[ZU LESENDER AUSZUG]
• • • • •

Ökonomische Konzepte für den Sozialismus im 21. Jahrhundert unter Nutzung fortgeschrittener Informationstechnologien

Gemeinsame Veranstaltung von WAK-Leipzig und der BG "Wissenschaft"

Einführung in die Thematik: Horst Müller (Nürnberg)

13. September 2006, 18:30 Uhr, Harkortstraße 10, RLS Sachsen

Ankündigung

In der Veranstaltung soll über die Sozialismus-Vorstellungen im Buch (Dieterich-06) diskutiert werden. Der Autor leitet aus den Fortschritten der elektronischen Datenverarbeitung weit reichende Schlussfolgerungen für die Gestaltung der ökonomischen Verhältnisse auf der Basis äquivalenter Austauschbeziehungen und für den Übergang auf die direkte Demokratie ab. Diese ökonomische Konzepte mit stark regulatorischem Einschlag und Heinz Dieterich als Person spielen in den lateinamerikanischen sozialen Bewegungen eine wichtige Rolle. Wir wollen zu diesen Ansätzen ins Gespräch kommen und vielleicht auch noch einmal über Arno Peters' "Computersozialismus".

• • • • •

[AUFGABEN]
a – Geben Sie aus der Veranstaltungsankündigung den Abschnitt wortgetreu wieder, der mit "Ökonomische Konzepte für" beginnt und bis einschließlich "Horst Müller (Nürnberg)" reicht.
b – Setzen Sie die Veranstaltungsankündigung im Anschluss an ihren letzten Satz fort.

[VORLIEGENDE ANGABEN]
• • • • •

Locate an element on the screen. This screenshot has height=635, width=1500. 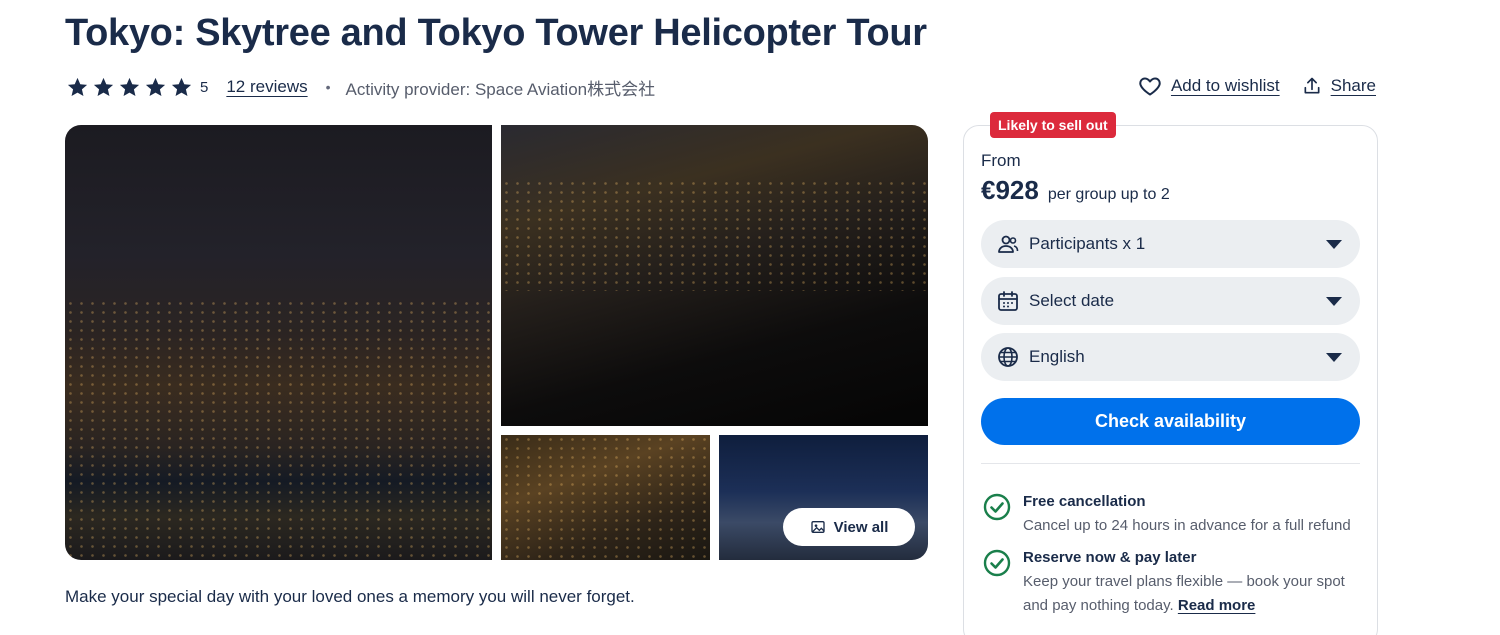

• • • • •

[ERGEBNISSE]
a –
Ökonomische Konzepte für den Sozialismus im 21. Jahrhundert unter Nutzung fortgeschrittener Informationstechnologien

Gemeinsame Veranstaltung von WAK-Leipzig und der BG "Wissenschaft"

Einführung in die Thematik: Horst Müller (Nürnberg)

b –
Hans-Gert Gräbe

Bericht

Im Verlauf des Vortrags und der Diskussion wurde der eigentümliche Charakter (auch) dieses Buches deutlich, das in den neuen sozialen Bewegungen große Resonanz gefunden hat. Neben der Vielzahl unkonventioneller Ideen und Ansätze ist es vor allem der apodiktische Stil des Verkündens "Ich weiß, wie's geht", der bei Menschen einen tiefen Eindruck hinterlassen mag, die sich auf der Suche befinden. Zugleich geht aber von einem solchen Messianismus eine nicht unerhebliche Gefahr aus - zumal, wenn er wie hier eine Vielzahl verschiedener theoretischer Versatzstücke brilliant aneinanderreiht, so dass jeder Stellen und Argumentationen finden wird, zu denen er Affinitäten entwickeln kann. Denn - neben guten Gründen dagegen, dass es je wieder eine neue "Heilslehre" geben wird - zeigt eine gründlichere Analyse besonders der ökonomischen Vorstellungen Dieterichs, dass es diese Lehre bestimmt nicht sein kann.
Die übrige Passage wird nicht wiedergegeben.